Son sicura che all’inizio restai per paura:

Paura d’esser sola.

Paura che non sarei riuscita a trovare nessun altro.

Paura che avrei trovato qualcun altro, e che avrebbe fatto a pezzi quel po’ che restava di me.

Paura che i miei figli si sarebbero sentiti rifiutati, vivendo il medesimo dolore della solitudine.

Paura di crescerli da sola.

Paura della vergogna.

Paura dell’ignoto.

Paura dei sogni infranti.

Paura di tutto.

Avventurandomi in quell’inferno di ghiaccio, ebbi come un risveglio spirituale. E qui entra in scena Kelly Clarkson: “Ciò che non ti uccide ti rende più forte”. Il mio cuore sfregiato era colmo d’odio per me stessa. Ero convinta di non meritare l’amore o di esser amata. Non ho mai neanche supposto d’esserne degna. Le mie paure mi portavano a sabotare la mia vita. Ma liberandomi dalle croste d’antiche ferite incappai nell’amore. Una forza sovrannaturale m’investì sussurrandomi: “Tu ne sei degna. Tu sei amata”. Un po’ alla volta, un giorno alla volta, le mie ferite cominciarono a guarire, e allora provai la libertà dalla mia prigione interiore.

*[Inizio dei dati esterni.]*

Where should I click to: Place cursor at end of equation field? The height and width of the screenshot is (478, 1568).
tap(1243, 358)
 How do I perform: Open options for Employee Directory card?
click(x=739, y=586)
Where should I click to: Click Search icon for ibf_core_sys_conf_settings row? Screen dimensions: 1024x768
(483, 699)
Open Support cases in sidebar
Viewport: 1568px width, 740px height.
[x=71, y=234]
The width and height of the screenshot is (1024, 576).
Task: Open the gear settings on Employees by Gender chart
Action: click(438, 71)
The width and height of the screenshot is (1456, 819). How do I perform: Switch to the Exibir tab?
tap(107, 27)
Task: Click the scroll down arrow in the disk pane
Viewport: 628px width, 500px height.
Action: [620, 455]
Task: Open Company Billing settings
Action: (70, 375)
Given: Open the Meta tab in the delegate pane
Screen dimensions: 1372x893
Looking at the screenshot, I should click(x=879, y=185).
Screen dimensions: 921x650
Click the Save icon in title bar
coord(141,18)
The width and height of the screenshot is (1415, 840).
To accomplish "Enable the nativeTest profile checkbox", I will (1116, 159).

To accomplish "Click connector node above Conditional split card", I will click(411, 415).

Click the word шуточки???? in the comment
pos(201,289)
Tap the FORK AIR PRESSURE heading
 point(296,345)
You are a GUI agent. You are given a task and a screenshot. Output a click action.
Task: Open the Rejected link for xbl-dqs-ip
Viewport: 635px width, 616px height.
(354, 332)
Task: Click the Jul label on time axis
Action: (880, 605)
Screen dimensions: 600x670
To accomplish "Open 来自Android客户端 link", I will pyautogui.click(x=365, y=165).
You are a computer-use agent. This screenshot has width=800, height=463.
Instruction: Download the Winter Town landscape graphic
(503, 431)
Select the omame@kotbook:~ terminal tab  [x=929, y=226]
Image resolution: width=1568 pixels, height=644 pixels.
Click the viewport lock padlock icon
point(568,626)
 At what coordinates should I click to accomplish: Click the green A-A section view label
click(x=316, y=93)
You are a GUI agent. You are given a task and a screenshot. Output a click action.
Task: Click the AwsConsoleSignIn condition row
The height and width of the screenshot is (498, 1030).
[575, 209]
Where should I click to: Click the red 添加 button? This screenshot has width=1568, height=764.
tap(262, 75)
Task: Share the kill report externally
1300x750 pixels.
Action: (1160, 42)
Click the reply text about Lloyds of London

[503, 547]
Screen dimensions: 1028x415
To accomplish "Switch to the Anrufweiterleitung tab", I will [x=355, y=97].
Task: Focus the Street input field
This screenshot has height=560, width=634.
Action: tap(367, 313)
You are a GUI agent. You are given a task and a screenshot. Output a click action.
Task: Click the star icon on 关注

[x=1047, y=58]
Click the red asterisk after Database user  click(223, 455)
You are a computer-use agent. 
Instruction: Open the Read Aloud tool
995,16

La mia famiglia si riprese. Mio marito tornò e ricominciò a lottare per noi, ma ciò che non si sarebbe mai aspettato d’incontrare, al suo ritorno, era una donna cambiata. Trovò una ragazza che sapeva di valere e di esser amata. Se pure non fosse mai tornato, se pure il nostro matrimonio non si fosse mai ripreso, la mia identità non sarebbe mai più stata dettata da fattori esterni. La mia identità viene da dentro. Al principio restai a lottare per paura, ma alla fine restai a lottare per amore, e ne valse la pena.

Adesso ho il potere di perdonare senza ragione. Ho il coraggio di ritrovarmi vulnerabile in un mondo con la guardia sempre alzata, e ho la sicurezza d’amare senza garanzie.